Additionally, if the legal analysis results in an interpretation of Section 2 of the Twenty-first Amendment as the Court states: Allowing States to “channel” alcohol sales through in-state wholesalers is “precisely what § 2 is for.” Then isn’t the analysis really, why do some sellers (small manufacturers empowered with direct-shipping rights) not have to funnel their beer/wine/spirits through wholesalers, but others do? Also, since some out-of-state small producers are allowed to ship directly to consumers, doesn’t that create the exception that swallows the rule that somehow, Michigan is maintaining the three-tier regime which should be enforced to discriminate against out-of-state retailers? I.e., Michigan does not maintain a strict three-tier system because alcohol deliveries can take place without going through the tiers. The opinion calls this an “exception” to the three-tier system and states that the holding of Granholm was simply that such “exceptions” cannot be discriminatory. But that wasn’t Tennessee Wine’s determination or analysis of Granholm.

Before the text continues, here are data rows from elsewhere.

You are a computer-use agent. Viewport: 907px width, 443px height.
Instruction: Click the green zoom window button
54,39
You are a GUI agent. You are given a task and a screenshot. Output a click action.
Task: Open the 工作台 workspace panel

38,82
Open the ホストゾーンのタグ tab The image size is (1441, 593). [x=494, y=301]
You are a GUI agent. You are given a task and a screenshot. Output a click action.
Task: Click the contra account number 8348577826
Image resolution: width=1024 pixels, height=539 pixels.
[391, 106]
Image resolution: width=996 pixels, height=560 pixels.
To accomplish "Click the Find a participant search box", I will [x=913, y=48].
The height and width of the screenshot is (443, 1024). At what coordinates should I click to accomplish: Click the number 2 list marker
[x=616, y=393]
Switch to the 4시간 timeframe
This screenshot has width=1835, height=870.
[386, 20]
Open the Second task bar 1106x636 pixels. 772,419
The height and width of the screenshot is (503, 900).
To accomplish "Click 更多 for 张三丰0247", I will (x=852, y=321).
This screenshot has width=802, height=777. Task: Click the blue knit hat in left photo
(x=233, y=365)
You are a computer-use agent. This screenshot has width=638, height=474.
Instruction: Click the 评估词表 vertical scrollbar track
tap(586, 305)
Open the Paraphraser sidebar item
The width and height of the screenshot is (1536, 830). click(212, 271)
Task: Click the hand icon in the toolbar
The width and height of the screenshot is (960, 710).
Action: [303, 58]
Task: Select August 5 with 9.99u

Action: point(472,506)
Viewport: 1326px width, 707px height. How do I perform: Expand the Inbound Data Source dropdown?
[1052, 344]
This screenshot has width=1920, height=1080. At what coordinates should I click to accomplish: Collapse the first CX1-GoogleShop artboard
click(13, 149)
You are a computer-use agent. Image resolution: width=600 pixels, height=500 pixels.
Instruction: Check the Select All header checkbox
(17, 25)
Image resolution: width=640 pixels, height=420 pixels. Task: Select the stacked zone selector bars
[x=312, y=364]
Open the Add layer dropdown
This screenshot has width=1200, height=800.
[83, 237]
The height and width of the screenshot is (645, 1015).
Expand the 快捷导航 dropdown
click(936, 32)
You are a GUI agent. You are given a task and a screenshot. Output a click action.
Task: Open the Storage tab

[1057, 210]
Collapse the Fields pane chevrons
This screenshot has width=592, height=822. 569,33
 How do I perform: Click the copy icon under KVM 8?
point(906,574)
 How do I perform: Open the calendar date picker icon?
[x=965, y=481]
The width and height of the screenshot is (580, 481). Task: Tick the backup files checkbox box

It is worth also noting that the Court took the lower court opinion to task for fashioning a remedy to allow all shipping rather than striking shipping from the statute as there is a severability clause in the statute. But that’s really the difference between striking the shipping statute altogether or asking Michigan to award shipping privileges to out-of-state retailers (again, what’s the proper question?).
In a concurring opinion, Judge McKeague asks whether online purchasing and shipping rights ala Wayfair aren’t the real issue ultimately finding that while the question would be interesting, there is no justification under current precedent for reaching whether such a new online market can be regulated under old 21st Amendment jurisprudence:
It’s a whole new market; a market that early twentieth century state legislatures didn’t anticipate when crafting the three-tier systems the Supreme Court has since approved. So I’m not so sure that the in-state retailer requirement is just a coda to Michigan’s three-tier regulations. A state that opens up direct online shipping to consumers presents the “changing economic and social” circumstances that may call for a different balance between the dormant Commerce Clause and the Twenty First Amendment.
Hopefully we’ll see a request for an en-banc hearing that looks to address some of the issues about the right questions.